(Provided entries):
§

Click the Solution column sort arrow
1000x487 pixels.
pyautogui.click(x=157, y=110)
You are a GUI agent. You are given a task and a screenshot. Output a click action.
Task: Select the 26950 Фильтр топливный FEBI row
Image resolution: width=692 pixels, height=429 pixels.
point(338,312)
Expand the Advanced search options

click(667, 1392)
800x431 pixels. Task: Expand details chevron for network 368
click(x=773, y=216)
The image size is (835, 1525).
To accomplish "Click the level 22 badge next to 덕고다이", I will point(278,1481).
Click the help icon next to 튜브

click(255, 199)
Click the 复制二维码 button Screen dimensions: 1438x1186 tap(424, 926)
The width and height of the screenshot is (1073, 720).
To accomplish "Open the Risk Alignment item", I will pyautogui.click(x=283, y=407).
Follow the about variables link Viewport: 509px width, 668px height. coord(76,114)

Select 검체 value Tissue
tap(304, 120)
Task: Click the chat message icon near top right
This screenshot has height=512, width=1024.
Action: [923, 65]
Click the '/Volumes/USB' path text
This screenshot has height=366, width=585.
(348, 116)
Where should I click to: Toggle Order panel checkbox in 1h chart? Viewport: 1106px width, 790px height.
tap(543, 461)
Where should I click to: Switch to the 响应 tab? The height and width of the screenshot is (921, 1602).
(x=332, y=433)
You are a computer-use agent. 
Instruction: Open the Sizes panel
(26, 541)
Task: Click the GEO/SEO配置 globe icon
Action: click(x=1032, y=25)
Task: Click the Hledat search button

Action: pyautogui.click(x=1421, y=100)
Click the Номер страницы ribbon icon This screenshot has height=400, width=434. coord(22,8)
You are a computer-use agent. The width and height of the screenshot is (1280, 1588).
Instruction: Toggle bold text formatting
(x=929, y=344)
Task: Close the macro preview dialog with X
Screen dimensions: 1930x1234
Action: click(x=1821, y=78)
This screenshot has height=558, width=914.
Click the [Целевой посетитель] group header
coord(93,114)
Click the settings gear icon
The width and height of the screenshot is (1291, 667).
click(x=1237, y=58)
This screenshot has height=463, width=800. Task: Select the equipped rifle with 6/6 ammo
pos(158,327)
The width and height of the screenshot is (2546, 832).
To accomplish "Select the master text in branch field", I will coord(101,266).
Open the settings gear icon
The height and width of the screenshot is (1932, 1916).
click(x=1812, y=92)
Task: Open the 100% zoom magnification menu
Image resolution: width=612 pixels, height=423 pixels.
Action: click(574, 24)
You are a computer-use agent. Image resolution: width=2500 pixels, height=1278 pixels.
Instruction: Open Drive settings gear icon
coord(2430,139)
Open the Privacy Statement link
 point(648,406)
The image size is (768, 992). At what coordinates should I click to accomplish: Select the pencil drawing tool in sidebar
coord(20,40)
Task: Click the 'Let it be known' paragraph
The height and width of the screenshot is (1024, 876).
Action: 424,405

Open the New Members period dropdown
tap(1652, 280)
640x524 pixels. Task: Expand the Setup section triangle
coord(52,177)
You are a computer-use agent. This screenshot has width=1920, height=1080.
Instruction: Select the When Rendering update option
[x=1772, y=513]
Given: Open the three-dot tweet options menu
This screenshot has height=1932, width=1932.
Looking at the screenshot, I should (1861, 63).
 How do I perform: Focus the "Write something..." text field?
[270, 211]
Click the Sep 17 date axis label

§

(Short problem):
Update the rows from the first line through the line containing "Action: pyautogui.click(x=1421, y=100)" by replacing every "screenshot" with "screen capture", leaving everything else unchanged.

(Final result):
Click the Solution column sort arrow
1000x487 pixels.
pyautogui.click(x=157, y=110)
You are a GUI agent. You are given a task and a screen capture. Output a click action.
Task: Select the 26950 Фильтр топливный FEBI row
Image resolution: width=692 pixels, height=429 pixels.
point(338,312)
Expand the Advanced search options

click(667, 1392)
800x431 pixels. Task: Expand details chevron for network 368
click(x=773, y=216)
The image size is (835, 1525).
To accomplish "Click the level 22 badge next to 덕고다이", I will point(278,1481).
Click the help icon next to 튜브

click(255, 199)
Click the 复制二维码 button Screen dimensions: 1438x1186 tap(424, 926)
The width and height of the screen capture is (1073, 720).
To accomplish "Open the Risk Alignment item", I will pyautogui.click(x=283, y=407).
Follow the about variables link Viewport: 509px width, 668px height. coord(76,114)

Select 검체 value Tissue
tap(304, 120)
Task: Click the chat message icon near top right
This screen capture has height=512, width=1024.
Action: [923, 65]
Click the '/Volumes/USB' path text
This screen capture has height=366, width=585.
(348, 116)
Where should I click to: Toggle Order panel checkbox in 1h chart? Viewport: 1106px width, 790px height.
tap(543, 461)
Where should I click to: Switch to the 响应 tab? The height and width of the screen capture is (921, 1602).
(x=332, y=433)
You are a computer-use agent. 
Instruction: Open the Sizes panel
(26, 541)
Task: Click the GEO/SEO配置 globe icon
Action: click(x=1032, y=25)
Task: Click the Hledat search button

Action: pyautogui.click(x=1421, y=100)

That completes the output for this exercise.